(Stored items)
****************

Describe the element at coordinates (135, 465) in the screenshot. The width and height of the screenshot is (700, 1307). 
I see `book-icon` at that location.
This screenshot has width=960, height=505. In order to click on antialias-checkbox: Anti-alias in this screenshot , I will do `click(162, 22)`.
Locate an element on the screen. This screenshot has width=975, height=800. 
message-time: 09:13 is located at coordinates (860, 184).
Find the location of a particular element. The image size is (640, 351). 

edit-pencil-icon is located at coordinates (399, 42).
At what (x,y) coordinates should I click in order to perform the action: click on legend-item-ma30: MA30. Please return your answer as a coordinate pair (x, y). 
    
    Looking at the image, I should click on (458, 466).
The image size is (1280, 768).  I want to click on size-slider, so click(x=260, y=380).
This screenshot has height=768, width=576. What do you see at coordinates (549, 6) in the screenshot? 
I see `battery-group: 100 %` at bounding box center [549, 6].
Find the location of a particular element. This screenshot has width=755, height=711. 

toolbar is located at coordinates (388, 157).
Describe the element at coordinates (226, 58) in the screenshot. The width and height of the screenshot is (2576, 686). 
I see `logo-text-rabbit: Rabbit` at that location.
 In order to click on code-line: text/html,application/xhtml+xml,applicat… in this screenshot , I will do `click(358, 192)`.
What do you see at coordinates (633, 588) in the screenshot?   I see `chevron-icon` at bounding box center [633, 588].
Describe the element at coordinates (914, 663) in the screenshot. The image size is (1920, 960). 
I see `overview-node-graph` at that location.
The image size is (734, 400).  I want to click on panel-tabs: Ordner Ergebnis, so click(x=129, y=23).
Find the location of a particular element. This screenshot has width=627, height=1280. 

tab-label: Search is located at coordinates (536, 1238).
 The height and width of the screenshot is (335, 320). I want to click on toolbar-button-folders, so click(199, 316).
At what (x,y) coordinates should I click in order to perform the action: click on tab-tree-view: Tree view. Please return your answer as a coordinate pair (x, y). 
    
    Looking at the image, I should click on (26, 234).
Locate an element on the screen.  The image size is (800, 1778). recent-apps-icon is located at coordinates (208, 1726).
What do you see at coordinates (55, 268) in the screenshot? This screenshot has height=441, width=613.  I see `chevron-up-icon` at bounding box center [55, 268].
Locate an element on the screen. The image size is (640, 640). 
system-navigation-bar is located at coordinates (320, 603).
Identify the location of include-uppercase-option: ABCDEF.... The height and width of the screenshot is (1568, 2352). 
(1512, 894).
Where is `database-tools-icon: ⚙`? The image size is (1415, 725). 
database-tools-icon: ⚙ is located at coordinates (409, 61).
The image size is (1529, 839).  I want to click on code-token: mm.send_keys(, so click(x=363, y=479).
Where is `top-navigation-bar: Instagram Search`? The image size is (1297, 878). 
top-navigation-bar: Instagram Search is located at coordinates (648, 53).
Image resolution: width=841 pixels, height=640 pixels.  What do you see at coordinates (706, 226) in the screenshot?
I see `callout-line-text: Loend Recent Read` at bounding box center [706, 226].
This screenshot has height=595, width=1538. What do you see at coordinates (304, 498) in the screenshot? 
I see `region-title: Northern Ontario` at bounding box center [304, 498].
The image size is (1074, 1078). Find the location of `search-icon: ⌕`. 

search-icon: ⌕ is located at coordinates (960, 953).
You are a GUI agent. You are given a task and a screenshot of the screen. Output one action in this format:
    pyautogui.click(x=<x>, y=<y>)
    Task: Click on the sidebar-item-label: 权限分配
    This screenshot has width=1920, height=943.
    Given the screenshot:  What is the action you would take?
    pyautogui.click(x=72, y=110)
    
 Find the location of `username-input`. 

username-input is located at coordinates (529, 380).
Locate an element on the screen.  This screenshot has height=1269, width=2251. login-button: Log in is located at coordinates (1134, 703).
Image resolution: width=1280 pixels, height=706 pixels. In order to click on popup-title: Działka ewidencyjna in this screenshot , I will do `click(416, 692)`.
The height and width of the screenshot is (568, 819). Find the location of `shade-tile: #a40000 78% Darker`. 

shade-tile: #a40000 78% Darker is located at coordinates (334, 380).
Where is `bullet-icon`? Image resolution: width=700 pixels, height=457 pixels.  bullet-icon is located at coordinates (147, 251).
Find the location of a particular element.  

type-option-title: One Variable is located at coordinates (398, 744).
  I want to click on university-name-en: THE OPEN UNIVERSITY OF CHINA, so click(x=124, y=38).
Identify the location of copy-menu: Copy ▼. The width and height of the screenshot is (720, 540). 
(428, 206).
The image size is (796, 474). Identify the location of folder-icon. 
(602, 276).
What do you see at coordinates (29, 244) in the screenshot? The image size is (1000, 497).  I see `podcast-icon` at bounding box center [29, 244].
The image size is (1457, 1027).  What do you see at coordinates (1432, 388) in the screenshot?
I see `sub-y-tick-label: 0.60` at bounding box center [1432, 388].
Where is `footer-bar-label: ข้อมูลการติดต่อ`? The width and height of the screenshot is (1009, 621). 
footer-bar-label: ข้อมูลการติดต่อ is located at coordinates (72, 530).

****************

• _Exercise instructions_
Rewrite the items from the start up to and including the line with "The image size is (1280, 768).", changing each "screenshot" to "screen capture" and leaving everything else untouched.

• _Reply to the task_
Describe the element at coordinates (135, 465) in the screen capture. The width and height of the screen capture is (700, 1307). 
I see `book-icon` at that location.
This screen capture has width=960, height=505. In order to click on antialias-checkbox: Anti-alias in this screen capture , I will do `click(162, 22)`.
Locate an element on the screen. This screen capture has width=975, height=800. 
message-time: 09:13 is located at coordinates (860, 184).
Find the location of a particular element. The image size is (640, 351). 

edit-pencil-icon is located at coordinates (399, 42).
At what (x,y) coordinates should I click in order to perform the action: click on legend-item-ma30: MA30. Please return your answer as a coordinate pair (x, y). 
    
    Looking at the image, I should click on (458, 466).
The image size is (1280, 768).  I want to click on size-slider, so click(x=260, y=380).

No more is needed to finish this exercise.